American singer-songwriter and guitarist (born 1954)

Claudia Russell (born 1954) is an American singer, songwriter and guitarist. Before becoming a solo artist, Russell performed with a number of Los Angeles bands, including The Life Is Grand Band, who recorded for Smithsonian Folkways, and Maggie's Farm, who recorded for JRS Records and was distributed by BMG.

==Early life==
Russell was born to Gilbert Russell né Val Rosing and Marilyn Pendry. Rosing was a well-known British crooner best known as the vocalist on the original BBC recording of "Teddy Bears' Picnic". Pendry was a dancer in TV shows, stage productions and MGM feature films, including White Christmas and An American In Paris.
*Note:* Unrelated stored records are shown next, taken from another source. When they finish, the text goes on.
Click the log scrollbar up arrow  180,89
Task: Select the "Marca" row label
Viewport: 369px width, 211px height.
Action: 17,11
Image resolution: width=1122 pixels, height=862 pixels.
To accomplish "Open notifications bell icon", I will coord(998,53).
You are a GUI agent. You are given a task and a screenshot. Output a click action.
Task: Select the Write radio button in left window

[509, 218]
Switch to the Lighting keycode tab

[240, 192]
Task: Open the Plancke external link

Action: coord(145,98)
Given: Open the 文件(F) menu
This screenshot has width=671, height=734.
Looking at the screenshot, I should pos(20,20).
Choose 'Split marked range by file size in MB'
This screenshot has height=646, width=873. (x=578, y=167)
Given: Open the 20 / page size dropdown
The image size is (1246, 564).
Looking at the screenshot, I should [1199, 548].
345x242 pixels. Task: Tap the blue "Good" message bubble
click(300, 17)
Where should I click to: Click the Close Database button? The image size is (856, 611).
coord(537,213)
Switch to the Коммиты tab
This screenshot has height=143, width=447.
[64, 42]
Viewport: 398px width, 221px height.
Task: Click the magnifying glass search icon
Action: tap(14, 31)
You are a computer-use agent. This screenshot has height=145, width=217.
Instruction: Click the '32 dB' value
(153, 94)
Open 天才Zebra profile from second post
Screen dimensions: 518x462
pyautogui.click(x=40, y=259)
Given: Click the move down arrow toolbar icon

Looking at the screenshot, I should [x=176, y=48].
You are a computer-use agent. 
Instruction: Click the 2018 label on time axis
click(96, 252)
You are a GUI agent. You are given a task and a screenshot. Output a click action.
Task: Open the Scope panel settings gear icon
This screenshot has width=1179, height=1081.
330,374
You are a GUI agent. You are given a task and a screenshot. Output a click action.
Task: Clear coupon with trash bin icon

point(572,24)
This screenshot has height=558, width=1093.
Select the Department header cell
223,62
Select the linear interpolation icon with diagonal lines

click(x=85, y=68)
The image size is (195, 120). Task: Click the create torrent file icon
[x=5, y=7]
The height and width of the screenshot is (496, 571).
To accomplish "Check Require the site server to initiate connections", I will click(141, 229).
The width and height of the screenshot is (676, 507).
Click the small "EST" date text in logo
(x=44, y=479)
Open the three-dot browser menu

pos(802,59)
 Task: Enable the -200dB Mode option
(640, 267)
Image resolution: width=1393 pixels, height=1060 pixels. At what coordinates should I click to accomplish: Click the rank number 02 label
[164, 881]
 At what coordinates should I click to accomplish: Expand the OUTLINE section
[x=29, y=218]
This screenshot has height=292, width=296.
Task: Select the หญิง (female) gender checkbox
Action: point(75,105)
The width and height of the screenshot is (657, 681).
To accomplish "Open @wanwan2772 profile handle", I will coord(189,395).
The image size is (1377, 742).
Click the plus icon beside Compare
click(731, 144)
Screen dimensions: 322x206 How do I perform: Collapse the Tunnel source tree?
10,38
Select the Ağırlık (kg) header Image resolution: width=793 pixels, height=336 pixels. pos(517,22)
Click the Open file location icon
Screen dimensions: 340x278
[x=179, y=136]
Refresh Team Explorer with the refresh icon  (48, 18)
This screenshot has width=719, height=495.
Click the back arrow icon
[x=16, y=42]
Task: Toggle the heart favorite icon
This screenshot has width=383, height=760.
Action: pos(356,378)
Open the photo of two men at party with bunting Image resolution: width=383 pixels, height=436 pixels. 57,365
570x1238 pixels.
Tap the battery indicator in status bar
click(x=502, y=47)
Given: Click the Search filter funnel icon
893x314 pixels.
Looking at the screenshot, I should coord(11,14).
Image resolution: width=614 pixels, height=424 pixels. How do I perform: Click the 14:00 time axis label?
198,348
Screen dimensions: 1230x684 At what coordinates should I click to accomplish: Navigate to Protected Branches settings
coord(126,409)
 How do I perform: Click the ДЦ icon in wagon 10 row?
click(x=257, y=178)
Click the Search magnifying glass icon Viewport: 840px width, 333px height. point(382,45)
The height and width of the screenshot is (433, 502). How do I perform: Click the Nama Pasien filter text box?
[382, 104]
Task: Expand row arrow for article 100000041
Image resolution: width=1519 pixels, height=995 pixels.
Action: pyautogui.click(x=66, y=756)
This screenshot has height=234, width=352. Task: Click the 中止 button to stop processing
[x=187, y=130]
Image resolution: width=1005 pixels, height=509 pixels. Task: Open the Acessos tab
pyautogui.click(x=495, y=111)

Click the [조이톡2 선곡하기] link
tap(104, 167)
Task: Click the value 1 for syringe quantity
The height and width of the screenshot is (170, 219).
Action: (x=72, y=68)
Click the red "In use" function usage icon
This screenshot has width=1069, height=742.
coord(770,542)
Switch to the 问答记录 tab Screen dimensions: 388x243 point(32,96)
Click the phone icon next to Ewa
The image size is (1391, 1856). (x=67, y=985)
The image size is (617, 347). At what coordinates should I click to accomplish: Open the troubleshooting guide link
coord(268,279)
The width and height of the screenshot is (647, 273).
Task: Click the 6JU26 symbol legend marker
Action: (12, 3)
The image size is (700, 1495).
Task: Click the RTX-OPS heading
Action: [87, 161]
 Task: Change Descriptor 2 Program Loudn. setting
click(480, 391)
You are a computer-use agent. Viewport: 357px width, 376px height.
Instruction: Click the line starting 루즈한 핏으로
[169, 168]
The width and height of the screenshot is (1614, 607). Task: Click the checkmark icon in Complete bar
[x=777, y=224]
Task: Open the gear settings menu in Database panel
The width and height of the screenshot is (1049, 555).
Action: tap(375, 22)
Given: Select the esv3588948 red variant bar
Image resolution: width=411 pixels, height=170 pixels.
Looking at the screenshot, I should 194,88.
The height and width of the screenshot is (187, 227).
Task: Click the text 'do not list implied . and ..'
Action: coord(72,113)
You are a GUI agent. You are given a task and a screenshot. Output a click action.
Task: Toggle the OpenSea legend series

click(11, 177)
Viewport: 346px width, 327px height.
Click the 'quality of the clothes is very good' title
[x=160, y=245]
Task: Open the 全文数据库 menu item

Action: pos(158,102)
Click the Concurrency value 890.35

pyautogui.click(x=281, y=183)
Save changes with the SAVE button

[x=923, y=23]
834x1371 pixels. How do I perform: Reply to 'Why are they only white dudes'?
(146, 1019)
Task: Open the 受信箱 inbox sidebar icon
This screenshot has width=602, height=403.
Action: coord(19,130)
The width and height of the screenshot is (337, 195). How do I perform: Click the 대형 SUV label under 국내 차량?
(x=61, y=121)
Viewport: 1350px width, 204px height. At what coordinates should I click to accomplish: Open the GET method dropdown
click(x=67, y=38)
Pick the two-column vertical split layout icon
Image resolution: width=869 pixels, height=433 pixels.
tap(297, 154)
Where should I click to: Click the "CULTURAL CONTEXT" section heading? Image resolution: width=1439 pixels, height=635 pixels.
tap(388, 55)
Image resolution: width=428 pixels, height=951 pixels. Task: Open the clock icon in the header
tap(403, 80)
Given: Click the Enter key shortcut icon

Russell's parents divorced in 1960.

==Career==
Russell has released five CDs: Song Food (2000), Ready To Receive (2004), Live Band Tonight, (2007), All Our Luck Is Changing (2013), and Lover's Tree (2018).
Russell is often encouraged by her husband/musical collaborator, Bruce Kaplan.

Russell tends to use a close knit group of musicians that includes percussionist Debra Dobkin, Dobro and guitar player Eric Lewis, keyboardist Carl Byron and her husband Bruce Kaplan on guitar and mandolin.

She has performed frequently in the Midwestern United States, including performances in Door County, Wisconsin, a region with which she has been particularly associated. Reviews of her performances have noted the incorporation of humor and storytelling alongside musical performances.

==Awards==
Russell has twice been a finalist in the Kerrville Folk Festival's New Folk songwriting competition. Her debut CD, Song Food, earned her Best New Artist honors from Boston radio station WUMB in 2001.